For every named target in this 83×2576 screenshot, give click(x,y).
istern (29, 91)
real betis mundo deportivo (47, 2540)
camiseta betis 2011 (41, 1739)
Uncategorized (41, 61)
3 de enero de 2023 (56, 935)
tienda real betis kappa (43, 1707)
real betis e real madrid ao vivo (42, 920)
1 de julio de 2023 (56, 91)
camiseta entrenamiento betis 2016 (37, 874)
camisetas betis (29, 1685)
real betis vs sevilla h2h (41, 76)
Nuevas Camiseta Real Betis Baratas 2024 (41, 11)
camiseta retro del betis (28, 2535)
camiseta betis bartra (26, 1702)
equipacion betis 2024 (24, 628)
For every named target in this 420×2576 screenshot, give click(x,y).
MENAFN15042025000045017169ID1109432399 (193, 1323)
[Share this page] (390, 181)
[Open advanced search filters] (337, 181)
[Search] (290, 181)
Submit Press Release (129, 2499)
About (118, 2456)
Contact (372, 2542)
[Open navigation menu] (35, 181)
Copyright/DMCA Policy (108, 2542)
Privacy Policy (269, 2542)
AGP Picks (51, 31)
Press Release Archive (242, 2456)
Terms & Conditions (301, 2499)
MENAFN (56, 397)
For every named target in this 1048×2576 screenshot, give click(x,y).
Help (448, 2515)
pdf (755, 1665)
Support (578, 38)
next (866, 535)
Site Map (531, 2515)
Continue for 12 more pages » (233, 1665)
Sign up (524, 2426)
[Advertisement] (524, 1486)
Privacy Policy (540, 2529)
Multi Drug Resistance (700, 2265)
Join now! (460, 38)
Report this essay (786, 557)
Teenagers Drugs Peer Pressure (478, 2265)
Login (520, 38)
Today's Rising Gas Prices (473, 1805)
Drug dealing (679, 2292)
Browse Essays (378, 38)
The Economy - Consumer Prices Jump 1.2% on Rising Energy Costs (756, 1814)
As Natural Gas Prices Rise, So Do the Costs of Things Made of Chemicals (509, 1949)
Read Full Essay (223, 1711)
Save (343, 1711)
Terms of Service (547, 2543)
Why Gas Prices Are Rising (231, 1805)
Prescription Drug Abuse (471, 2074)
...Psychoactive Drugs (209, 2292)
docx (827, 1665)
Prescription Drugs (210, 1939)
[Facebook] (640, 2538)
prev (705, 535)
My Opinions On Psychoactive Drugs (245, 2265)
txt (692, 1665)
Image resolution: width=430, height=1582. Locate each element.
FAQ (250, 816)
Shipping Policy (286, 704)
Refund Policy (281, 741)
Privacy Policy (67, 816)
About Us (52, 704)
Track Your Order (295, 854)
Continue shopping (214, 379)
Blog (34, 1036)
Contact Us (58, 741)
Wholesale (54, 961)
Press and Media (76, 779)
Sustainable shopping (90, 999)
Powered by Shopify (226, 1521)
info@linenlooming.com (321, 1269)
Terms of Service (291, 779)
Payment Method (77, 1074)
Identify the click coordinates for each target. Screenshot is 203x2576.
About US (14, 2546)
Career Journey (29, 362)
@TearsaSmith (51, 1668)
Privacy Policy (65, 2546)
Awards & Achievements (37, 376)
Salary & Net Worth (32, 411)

◆ ◆ ◆

**WHAT YOU WILL DO:** The listing above has to be repeated exactly, down to the last line.

**ANSWER SECTION:**
For every named target in this 83×2576 screenshot, give click(x,y).
istern (29, 91)
real betis mundo deportivo (47, 2540)
camiseta betis 2011 (41, 1739)
Uncategorized (41, 61)
3 de enero de 2023 (56, 935)
tienda real betis kappa (43, 1707)
real betis e real madrid ao vivo (42, 920)
1 de julio de 2023 (56, 91)
camiseta entrenamiento betis 2016 (37, 874)
camisetas betis (29, 1685)
real betis vs sevilla h2h (41, 76)
Nuevas Camiseta Real Betis Baratas 2024 (41, 11)
camiseta retro del betis (28, 2535)
camiseta betis bartra (26, 1702)
equipacion betis 2024 (24, 628)
For every named target in this 420×2576 screenshot, give click(x,y).
MENAFN15042025000045017169ID1109432399 (193, 1323)
[Share this page] (390, 181)
[Open advanced search filters] (337, 181)
[Search] (290, 181)
Submit Press Release (129, 2499)
About (118, 2456)
Contact (372, 2542)
[Open navigation menu] (35, 181)
Copyright/DMCA Policy (108, 2542)
Privacy Policy (269, 2542)
AGP Picks (51, 31)
Press Release Archive (242, 2456)
Terms & Conditions (301, 2499)
MENAFN (56, 397)
For every named target in this 1048×2576 screenshot, give click(x,y).
Help (448, 2515)
pdf (755, 1665)
Support (578, 38)
next (866, 535)
Site Map (531, 2515)
Continue for 12 more pages » (233, 1665)
Sign up (524, 2426)
[Advertisement] (524, 1486)
Privacy Policy (540, 2529)
Multi Drug Resistance (700, 2265)
Join now! (460, 38)
Report this essay (786, 557)
Teenagers Drugs Peer Pressure (478, 2265)
Login (520, 38)
Today's Rising Gas Prices (473, 1805)
Drug dealing (679, 2292)
Browse Essays (378, 38)
The Economy - Consumer Prices Jump 1.2% on Rising Energy Costs (756, 1814)
As Natural Gas Prices Rise, So Do the Costs of Things Made of Chemicals (509, 1949)
Read Full Essay (223, 1711)
Save (343, 1711)
Terms of Service (547, 2543)
Why Gas Prices Are Rising (231, 1805)
Prescription Drug Abuse (471, 2074)
...Psychoactive Drugs (209, 2292)
docx (827, 1665)
Prescription Drugs (210, 1939)
[Facebook] (640, 2538)
prev (705, 535)
My Opinions On Psychoactive Drugs (245, 2265)
txt (692, 1665)
Image resolution: width=430, height=1582. Locate each element.
FAQ (250, 816)
Shipping Policy (286, 704)
Refund Policy (281, 741)
Privacy Policy (67, 816)
About Us (52, 704)
Track Your Order (295, 854)
Continue shopping (214, 379)
Blog (34, 1036)
Contact Us (58, 741)
Wholesale (54, 961)
Press and Media (76, 779)
Sustainable shopping (90, 999)
Powered by Shopify (226, 1521)
info@linenlooming.com (321, 1269)
Terms of Service (291, 779)
Payment Method (77, 1074)
Identify the click coordinates for each target. Screenshot is 203x2576.
About US (14, 2546)
Career Journey (29, 362)
@TearsaSmith (51, 1668)
Privacy Policy (65, 2546)
Awards & Achievements (37, 376)
Salary & Net Worth (32, 411)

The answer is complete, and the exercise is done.